Overall spending from FY2009 to 2018 would amount to $7.4 trillion under the 4% system, compared with $5.8 trillion under current assumptions, the CSBA says.
"The need for such a dramatic build-up and expansion is far from self-evident, especially given the very high level of funding provided for the base defence budget over the past eight years," says CSBA expert Steven Kosiak. "What is more, most discussions of the '4% solution' are relatively devoid of any argument in favour of dramatically building up US military capabilities beyond what is called for in the Bush administration's current defence plan."
To be sure, a vocal few among the ruling Democrats have called for defence spending cuts, but immediate action is unlikely.
Surprisingly, perhaps, the new administration's more complicated task is how to allocate that $175 billion investment account wisely, particularly with so much of that budget either left out or unawarded.
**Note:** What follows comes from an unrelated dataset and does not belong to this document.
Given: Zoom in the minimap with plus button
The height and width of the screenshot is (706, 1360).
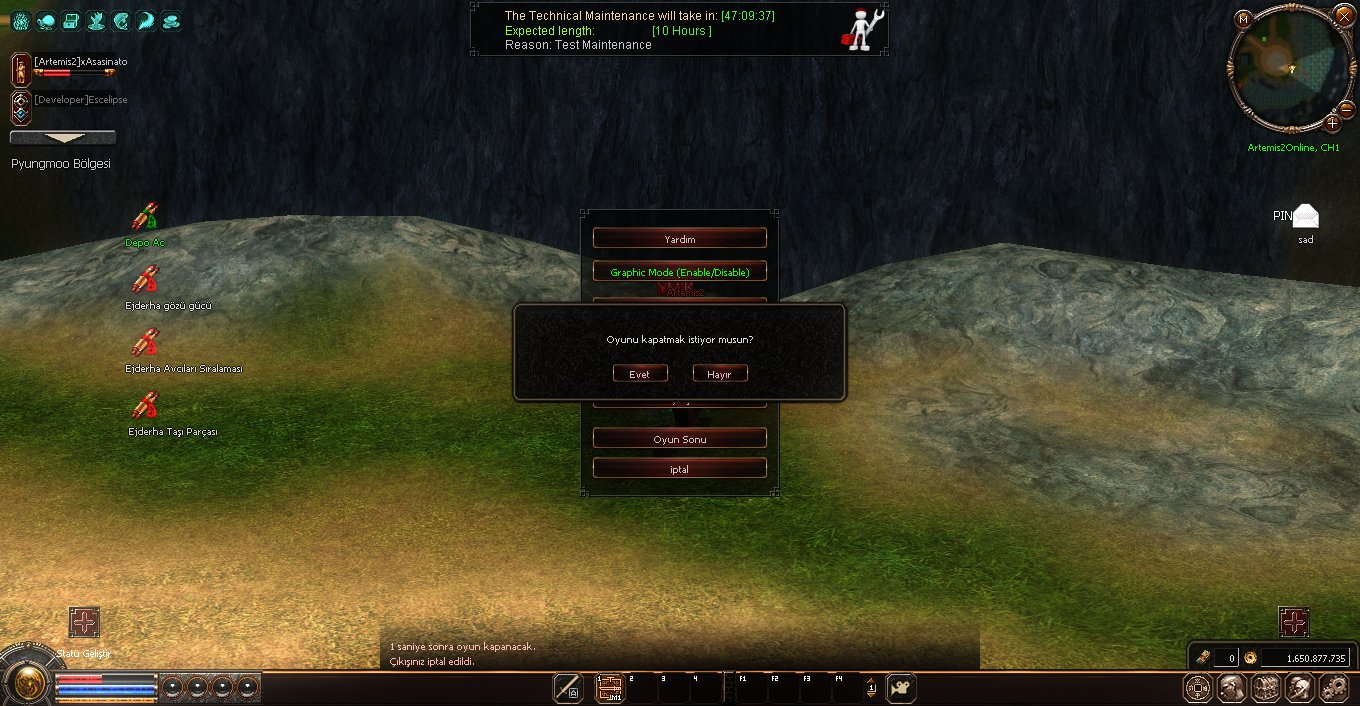Looking at the screenshot, I should point(1332,124).
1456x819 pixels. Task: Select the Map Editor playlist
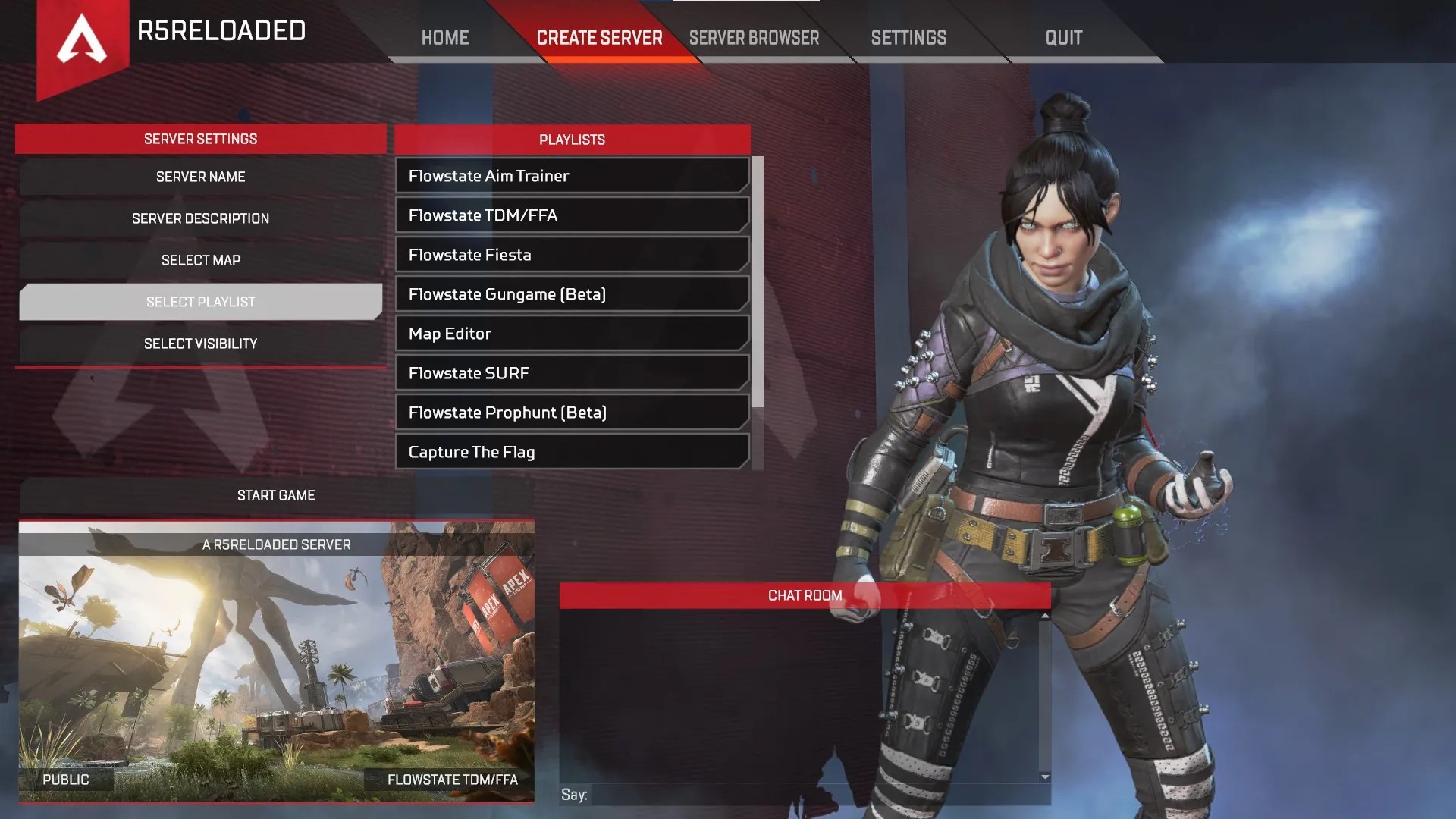pos(571,334)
Meantime, the US Air Force's two scandal-plagued competitive acquisitions - the $35 billion KC-X tanker deal and the $15 billion CSAR-X rescue helicopter contract - raise both political and budgetary risks for the new administration.
The fall-out from the KC-X tanker deal stretches far beyond the US Air Force's ability to maintain a key element of strategic power projection. Robert Gates, returning as defence secretary, inherits the decision about the USAF tanker replacement that he had attempted to leave to his successor.
A landmark achievement for the Bush-era defence industry must be the increasing globalisation of the industrial base. While foreign content still consumes a minuscule amount of US weapons systems and "buy American" provisions remain in key sectors, DoD policy has exhibited an unprecedented openness for allowing foreign-made content to compete on equal terms with US products.
Thus, the US Navy selected the next presidential helicopter from an Italian firm, the US Army selected a light utility helicopter made in a German plant, two foreign companies competed for a light cargo aircraft contract and a nine-nation partnership came together to develop a next-generation strike fighter.
But rising economic pressures and the uproar in June over the deselection of the Northrop/EADS KC-30 for KC-X are combining to force difficult questions for the next administration. The A330's candidacy for the USAF tanker contract is not expected to be a one-off. EADS NA, for example, is keen to introduce Airbus aircraft for a wide range of applications, including airlift, VIP transport, surveillance and command and control missions.